[FRENCH] Editeur français indépendant et association créée en 1994, Images Innées a récemment eu la bonne idée d’enrichir encore son catalogue (« Tarzan », « Capitaine Corcoran ») par la publication des aventures du « Fantôme du Bengale » version… Jean-Yves Mitton ! Méconnus en France car réalisés pour la Suède à la demande des éditions Egmont Press (1988-1993), ces 8 épisodes sont aujourd’hui disponibles dans la langue de Moebius pour les fanas hexagonaux de « Mikros ». Taïaut !

Pour rappel – on pense notamment aux plus jeunes d’entre nous –, Jean-Yves Mitton fut avec feu Marcel Navarro le co-créateur de « Mikros », série qui devait marquer un tournant des super-héros « à la française » chez l’éditeur lyonnais Lug. Le nom de Mitton est donc mythique pour bien des lecteurs de « Mustang », « Titans » ou « Blek le roc ». Une icône au trait classique et qui se rapproche de celui d’un maître tel que John Buscema – dont l’influence a longtemps été nette sur la production de Mitton. Quoi de plus naturel donc que de voir associer le nom du meilleur dessinateur des Ateliers Lug à celui du « super »-héros imaginé en 1936 par Lee Falk (également père de Mandrake) ! Entre Morristown et la jungle de Bangalla, une ombre insaisissable et éternelle veille… ce justicier, c’est le Phantom.

Quand le Phantom s’élance, la foudre se fige

Il en va ainsi depuis le seizième siècle et le premier héros de la lignée Walker. Lorsqu’un nouveau Fantôme prend la relève de son père mourant, il doit prêter serment sur un crâne : « Je prête serment de consacrer ma vie à la destruction de la piraterie, l’avidité, la cruauté, et l’injustice, sous toutes leurs formes. Mes fils et leurs fils devront en faire de même. » En tout point du globe, la légende de « l’Ombre qui marche » ne laisse aucune chance aux crapules qui s’écartent du droit chemin… Au menu des réjouissances, « La mort jaune » et « Les enfants de la forêt »… Un village Massagni est en proie à un étrange brouillard vermillon qui a décimé ses habitants. Les trafiquants d’armes chimiques peuvent trembler ! Et les responsables d’une déforestation massive et illégale devront rendre des comptes…

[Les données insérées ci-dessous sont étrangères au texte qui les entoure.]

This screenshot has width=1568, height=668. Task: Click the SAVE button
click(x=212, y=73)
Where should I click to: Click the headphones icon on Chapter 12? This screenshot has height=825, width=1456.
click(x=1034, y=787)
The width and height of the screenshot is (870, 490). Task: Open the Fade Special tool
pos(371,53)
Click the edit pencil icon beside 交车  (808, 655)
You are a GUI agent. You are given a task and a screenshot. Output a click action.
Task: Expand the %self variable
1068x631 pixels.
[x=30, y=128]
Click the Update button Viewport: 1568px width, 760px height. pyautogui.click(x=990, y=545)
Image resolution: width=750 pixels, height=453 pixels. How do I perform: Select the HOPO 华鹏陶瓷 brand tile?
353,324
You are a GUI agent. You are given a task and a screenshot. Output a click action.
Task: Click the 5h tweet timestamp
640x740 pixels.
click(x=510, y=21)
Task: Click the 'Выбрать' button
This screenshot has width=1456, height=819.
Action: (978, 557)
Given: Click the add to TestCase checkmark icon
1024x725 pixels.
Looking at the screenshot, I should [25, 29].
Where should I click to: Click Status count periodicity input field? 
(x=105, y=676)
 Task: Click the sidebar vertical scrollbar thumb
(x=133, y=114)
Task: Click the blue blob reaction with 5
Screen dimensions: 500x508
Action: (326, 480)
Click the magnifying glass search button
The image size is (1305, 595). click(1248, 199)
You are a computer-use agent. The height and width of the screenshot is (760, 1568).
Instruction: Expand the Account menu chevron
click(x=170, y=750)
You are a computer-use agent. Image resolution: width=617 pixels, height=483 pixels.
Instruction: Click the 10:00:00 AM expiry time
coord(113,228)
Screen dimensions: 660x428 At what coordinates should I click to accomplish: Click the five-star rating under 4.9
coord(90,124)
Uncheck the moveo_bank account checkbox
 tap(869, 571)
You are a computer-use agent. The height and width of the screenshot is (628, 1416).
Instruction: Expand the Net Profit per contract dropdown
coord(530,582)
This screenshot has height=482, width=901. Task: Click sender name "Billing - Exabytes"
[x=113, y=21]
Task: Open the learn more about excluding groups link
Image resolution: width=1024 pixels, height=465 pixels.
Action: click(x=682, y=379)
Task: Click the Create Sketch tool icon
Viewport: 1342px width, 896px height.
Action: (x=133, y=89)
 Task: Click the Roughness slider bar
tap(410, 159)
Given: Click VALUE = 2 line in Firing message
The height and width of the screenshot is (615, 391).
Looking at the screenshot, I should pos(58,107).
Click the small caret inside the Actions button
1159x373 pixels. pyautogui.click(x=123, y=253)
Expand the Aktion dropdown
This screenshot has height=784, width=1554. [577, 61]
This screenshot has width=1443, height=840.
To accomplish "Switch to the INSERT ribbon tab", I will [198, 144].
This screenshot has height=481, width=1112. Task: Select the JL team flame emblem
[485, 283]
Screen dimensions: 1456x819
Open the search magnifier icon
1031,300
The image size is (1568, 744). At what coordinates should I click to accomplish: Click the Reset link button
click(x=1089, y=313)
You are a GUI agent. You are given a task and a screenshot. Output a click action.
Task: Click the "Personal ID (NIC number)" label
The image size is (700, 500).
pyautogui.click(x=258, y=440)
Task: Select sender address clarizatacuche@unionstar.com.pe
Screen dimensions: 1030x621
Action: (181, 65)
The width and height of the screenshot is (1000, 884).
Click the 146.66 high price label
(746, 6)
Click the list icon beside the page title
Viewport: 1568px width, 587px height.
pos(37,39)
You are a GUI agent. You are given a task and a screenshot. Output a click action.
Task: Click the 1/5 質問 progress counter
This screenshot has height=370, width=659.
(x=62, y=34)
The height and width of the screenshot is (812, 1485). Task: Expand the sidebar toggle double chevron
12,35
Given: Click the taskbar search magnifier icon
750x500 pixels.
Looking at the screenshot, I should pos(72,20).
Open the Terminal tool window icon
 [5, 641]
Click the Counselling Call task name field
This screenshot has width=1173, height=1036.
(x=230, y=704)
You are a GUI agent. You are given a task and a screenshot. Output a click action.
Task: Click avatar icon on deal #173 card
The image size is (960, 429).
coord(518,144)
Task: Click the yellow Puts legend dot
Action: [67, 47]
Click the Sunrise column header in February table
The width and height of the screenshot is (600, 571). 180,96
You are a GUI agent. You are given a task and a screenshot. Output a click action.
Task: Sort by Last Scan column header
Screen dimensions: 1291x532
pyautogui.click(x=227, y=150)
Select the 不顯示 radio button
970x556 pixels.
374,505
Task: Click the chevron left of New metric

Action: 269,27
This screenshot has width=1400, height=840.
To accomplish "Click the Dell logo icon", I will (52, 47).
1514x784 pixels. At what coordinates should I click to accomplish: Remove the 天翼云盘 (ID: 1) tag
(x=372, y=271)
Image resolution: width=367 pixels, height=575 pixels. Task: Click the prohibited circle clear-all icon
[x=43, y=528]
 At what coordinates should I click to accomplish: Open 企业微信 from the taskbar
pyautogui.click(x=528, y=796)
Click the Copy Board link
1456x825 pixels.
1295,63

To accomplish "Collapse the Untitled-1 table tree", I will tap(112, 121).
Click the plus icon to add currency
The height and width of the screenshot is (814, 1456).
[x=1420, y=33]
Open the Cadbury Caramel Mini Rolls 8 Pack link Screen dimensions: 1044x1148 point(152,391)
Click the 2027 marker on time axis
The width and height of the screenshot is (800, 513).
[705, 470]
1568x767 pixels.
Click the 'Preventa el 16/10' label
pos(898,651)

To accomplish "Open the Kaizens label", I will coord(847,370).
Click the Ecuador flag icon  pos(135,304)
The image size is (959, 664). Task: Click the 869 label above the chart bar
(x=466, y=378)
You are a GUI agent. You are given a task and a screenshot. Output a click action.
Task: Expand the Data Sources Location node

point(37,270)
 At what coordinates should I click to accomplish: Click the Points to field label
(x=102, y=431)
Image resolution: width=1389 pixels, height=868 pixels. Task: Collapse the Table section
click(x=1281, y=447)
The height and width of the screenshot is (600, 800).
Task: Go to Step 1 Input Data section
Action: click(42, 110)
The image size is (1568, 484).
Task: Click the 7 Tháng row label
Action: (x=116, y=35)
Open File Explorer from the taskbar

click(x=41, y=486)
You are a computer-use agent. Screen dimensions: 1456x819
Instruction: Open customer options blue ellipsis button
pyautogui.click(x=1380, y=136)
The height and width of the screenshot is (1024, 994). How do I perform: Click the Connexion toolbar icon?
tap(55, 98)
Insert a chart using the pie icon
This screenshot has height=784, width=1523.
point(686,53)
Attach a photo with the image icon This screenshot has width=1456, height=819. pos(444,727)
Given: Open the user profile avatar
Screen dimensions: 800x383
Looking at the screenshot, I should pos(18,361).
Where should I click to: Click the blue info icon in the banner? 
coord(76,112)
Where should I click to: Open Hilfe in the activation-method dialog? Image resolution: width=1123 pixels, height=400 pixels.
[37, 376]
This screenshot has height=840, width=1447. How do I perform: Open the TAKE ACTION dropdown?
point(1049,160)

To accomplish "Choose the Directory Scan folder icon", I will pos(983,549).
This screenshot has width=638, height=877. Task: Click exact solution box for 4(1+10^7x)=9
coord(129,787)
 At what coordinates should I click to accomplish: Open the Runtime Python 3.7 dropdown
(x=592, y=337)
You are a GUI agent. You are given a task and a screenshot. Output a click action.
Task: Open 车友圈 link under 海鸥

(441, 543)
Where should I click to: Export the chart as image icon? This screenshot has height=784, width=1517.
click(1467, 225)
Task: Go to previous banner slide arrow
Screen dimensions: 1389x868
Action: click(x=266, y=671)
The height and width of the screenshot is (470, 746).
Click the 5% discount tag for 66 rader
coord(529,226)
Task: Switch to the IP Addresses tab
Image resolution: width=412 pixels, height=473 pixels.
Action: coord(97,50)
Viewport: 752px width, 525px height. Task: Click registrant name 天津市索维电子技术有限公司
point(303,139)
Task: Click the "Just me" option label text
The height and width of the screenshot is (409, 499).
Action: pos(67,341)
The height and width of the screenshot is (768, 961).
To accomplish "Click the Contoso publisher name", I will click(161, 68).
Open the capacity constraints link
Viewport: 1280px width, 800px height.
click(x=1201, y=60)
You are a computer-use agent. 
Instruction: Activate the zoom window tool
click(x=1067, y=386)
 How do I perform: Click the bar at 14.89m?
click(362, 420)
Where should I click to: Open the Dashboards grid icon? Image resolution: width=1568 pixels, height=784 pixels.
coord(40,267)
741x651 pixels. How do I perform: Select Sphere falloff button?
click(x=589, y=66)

Des retrouvailles à la hauteur

Dans ce volume intégralement présenté en noir et blanc, le trait de John Milton est aérien. Comme dans les meilleures BD, l’action s’enchaine avec fluidité, sans fioriture. Les décors sont riches et maîtrisés, exactement ce qu’il fallait pour nous plonger dans une jungle aussi mystérieuse que son veilleur de nuit. Le découpage des planches, très académique et très européen, renforce le sentiment de retour aux sources, plus de vingt ans après leur production. L’album tient haut la main ses promesses et nous rappelle combien le neuvième art hexagonal aurait besoin que des figures telles que Jean-Yves Mitton soient rappelées au bon souvenir des commissaires d’expositions. Les scénarios de Scott Goodall (auteur de « Fishboy » avec John Stokes), quant à eux, sont délibérément simples mais ils n’en restent pas moins pertinents. A l’évidence, leur naïveté raisonnable renforce encore la fraîcheur et le cachet qui se dégagent de ces épisodes.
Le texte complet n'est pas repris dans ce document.